(October 4, 2010) British physiologist Robert Edwards, whose work led to the first
"test-tube baby", won the 2010 Nobel prize for medicine or physiology, the prize-awarding
institute said on Monday. Sweden's Karolinska Institute lauded 85-year old Edwards
for making it possible to treat infertility, a medical condition afflicting a large
proportion of humanity including more than 10 percent of all couples worldwide.

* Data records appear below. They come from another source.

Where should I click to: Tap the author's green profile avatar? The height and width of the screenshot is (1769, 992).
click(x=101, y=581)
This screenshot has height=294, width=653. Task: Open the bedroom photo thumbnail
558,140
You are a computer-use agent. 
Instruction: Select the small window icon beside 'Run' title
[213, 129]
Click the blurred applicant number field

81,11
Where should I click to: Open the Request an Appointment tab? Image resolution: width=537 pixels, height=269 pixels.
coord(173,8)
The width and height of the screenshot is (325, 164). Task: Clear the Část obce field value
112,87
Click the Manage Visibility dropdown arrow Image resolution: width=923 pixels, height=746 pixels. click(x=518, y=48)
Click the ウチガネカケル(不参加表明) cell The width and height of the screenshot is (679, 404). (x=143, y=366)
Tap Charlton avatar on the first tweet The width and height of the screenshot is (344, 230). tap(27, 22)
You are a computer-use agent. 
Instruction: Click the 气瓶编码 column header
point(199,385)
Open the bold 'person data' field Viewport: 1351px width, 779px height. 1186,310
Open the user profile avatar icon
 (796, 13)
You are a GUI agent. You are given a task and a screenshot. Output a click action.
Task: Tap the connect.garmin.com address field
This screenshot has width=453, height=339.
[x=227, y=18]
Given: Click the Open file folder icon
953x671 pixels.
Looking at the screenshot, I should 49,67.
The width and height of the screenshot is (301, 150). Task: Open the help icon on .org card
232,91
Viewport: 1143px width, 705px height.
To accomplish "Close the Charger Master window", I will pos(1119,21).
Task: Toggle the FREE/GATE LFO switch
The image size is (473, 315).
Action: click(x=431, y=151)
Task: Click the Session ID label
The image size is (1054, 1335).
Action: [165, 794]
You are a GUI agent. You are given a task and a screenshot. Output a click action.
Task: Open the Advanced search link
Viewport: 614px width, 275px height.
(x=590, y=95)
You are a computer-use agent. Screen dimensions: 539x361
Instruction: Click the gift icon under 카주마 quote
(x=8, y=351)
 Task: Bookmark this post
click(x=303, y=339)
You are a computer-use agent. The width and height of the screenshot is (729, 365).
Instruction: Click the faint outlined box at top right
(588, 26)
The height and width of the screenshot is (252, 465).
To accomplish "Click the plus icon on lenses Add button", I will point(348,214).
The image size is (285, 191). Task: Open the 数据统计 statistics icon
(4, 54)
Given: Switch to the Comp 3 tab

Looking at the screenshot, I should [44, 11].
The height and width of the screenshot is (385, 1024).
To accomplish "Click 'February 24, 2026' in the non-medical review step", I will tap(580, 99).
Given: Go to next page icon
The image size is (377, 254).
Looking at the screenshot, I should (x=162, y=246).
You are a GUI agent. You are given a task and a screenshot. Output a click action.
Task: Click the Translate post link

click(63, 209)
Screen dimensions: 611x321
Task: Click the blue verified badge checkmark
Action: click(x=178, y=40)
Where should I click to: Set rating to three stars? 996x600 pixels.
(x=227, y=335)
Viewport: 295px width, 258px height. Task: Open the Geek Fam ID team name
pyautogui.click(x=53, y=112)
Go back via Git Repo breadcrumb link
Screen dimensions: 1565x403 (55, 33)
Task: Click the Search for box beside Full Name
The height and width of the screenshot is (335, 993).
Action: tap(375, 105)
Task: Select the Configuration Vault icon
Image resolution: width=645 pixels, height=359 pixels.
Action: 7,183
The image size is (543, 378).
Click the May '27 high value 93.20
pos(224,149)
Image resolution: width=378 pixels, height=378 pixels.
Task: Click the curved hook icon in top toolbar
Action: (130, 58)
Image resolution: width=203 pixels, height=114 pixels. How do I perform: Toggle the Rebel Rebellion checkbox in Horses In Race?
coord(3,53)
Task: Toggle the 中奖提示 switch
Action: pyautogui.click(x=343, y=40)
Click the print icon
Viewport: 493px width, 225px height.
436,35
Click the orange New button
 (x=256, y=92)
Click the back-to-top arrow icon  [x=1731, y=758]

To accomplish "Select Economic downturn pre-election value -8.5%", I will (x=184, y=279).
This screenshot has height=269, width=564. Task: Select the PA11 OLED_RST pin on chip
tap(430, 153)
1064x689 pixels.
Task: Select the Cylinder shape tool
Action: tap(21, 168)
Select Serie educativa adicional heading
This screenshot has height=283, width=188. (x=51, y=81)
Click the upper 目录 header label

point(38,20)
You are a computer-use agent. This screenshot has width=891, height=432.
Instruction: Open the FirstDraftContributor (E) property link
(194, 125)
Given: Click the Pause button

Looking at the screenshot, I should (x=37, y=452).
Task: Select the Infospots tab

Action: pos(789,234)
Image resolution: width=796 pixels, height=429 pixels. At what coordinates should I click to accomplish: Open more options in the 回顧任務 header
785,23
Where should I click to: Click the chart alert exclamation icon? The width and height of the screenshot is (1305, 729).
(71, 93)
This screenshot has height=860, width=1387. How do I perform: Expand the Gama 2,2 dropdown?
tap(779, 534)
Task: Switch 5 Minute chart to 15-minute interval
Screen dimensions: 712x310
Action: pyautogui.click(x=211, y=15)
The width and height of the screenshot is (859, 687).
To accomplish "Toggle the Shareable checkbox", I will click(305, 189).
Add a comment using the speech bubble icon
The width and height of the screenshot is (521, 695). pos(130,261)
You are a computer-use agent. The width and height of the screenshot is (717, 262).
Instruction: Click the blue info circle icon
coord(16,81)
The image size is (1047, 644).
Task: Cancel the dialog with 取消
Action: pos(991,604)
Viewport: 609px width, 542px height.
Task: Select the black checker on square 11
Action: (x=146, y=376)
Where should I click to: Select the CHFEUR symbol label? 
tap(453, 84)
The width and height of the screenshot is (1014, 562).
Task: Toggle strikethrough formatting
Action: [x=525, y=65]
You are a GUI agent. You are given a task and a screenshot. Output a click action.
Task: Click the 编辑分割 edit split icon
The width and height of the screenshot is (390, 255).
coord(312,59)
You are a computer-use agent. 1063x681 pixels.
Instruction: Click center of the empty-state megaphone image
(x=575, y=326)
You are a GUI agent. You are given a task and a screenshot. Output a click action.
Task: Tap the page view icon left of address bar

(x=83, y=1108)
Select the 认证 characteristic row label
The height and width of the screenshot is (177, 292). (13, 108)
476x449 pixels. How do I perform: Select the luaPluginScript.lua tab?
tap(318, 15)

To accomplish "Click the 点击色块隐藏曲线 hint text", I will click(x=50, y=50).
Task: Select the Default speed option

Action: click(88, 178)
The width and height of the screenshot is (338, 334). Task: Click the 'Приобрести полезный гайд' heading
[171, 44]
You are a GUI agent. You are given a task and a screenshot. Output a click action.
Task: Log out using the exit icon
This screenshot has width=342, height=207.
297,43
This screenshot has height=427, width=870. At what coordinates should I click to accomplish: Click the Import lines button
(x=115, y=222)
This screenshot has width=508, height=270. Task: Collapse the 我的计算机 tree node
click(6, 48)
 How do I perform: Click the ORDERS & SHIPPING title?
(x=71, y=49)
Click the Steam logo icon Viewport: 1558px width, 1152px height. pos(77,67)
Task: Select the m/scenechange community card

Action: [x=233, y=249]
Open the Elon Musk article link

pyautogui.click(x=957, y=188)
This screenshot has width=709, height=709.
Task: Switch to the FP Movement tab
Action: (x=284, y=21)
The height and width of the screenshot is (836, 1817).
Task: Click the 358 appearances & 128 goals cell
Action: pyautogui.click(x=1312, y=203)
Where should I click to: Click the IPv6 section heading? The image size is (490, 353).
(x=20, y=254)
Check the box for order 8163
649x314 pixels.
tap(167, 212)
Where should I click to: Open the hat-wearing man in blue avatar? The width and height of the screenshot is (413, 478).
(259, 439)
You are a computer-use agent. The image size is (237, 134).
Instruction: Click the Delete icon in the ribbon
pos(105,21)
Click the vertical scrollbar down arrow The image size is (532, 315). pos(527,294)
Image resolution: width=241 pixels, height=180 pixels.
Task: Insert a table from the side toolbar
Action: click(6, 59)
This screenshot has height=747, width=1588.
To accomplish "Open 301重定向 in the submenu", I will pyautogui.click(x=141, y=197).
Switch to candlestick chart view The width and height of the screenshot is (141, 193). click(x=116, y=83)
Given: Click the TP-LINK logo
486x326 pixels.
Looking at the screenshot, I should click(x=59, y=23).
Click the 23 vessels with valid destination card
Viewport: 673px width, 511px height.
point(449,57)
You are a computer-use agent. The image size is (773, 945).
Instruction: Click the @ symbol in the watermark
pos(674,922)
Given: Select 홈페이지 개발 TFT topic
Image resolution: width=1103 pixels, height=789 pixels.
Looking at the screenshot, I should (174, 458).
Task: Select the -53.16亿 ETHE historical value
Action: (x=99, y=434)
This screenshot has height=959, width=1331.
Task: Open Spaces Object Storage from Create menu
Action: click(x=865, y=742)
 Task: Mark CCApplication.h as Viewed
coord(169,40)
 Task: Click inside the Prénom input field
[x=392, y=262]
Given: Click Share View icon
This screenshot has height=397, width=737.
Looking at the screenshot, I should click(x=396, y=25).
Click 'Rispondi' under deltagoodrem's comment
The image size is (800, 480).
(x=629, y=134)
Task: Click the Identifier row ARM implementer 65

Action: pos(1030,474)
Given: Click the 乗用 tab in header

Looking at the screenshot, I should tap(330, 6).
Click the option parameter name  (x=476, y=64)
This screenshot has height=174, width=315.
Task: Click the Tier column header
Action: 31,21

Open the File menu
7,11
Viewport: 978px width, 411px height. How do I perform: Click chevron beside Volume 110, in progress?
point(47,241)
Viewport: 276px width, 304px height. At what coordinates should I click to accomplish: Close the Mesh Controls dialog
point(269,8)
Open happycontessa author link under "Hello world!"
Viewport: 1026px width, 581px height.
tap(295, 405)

Known as the father of in-vitro fertilisation (IVF), Edwards picked up the prize of
10 million Swedish crowns ($1.5 million) for a "milestone in the development of modern
medicine", the institute said. As many as 4 million babies have been born since the
first test-tube baby in 1978 as a result of the techniques Edwards developed, together
with a now-deceased colleague, Patrick Steptoe, it said. In in-vitro fertilization,
conception takes place outside the woman’s body, in a Petri dish or test tube, after
which the fertilised egg is transferred to the uterus with the intent to establish
a successful pregnancy. The Catholic Church opposes all kinds of in vitro fertilisation
because they dissociate the sexual act from the procreative act. Medicine is traditionally
the first of the Nobel prizes awarded each year. Prizes for achievements in science,
literature and peace were first awarded in 1901 accordance with the will of dynamite
inventor and businessman Alfred Nobel.